Of course. That’s what ad hominem is. So saying others are fleeing the arena etc etc are just as hominem.
You were indeed fleeing the arena so it wasn't an attack, just an observation.
And you put no argument so it couldn't qualify as an ad hominem ─ which is the name of one kind of fallacious reply to an argument.
The topic you raised I have cut and pasted several times.
"Cut and pasted"? My apologies, I don't understand what you mean. If you're saying you've already addressed the points I raised, all that was required was for you either to repeat what you'd previously said, or link it.
So you never gave a scientific response because of course, science doesn’t work that way.
Are you saying that science has no philosophical basis? I don't think that's a tenable argument.
And each of these is an accurate statement for purposes of any scientific investigation into supernatural claims: that, as I said before ─
1. There is no coherent definition of 'supernatural' as part of reality.

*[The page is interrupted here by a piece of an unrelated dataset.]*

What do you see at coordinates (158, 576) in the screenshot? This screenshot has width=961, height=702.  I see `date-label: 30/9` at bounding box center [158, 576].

2. There is no coherent concept of how magic might work in reality.
3. The number of authenticated examples of magic is zero.
4. There is no definition of "God" appropriate to a being with objective existence, such that if we found a real suspect we could determine whether it was God or not.
5. There is no coherent concept of "godness", the real quality a real god would have and a real superscientist who could create universes, raise the dead, travel in time &c would lack.
and so on, as I said before.
Given those facts, how do you think science should proceed when investigating supernatural claims?
Is it not fair to say that the objective investigation of religious claims lies with anthropology and psychology (including evolutionary psychology), not least because there's nothing there for physics?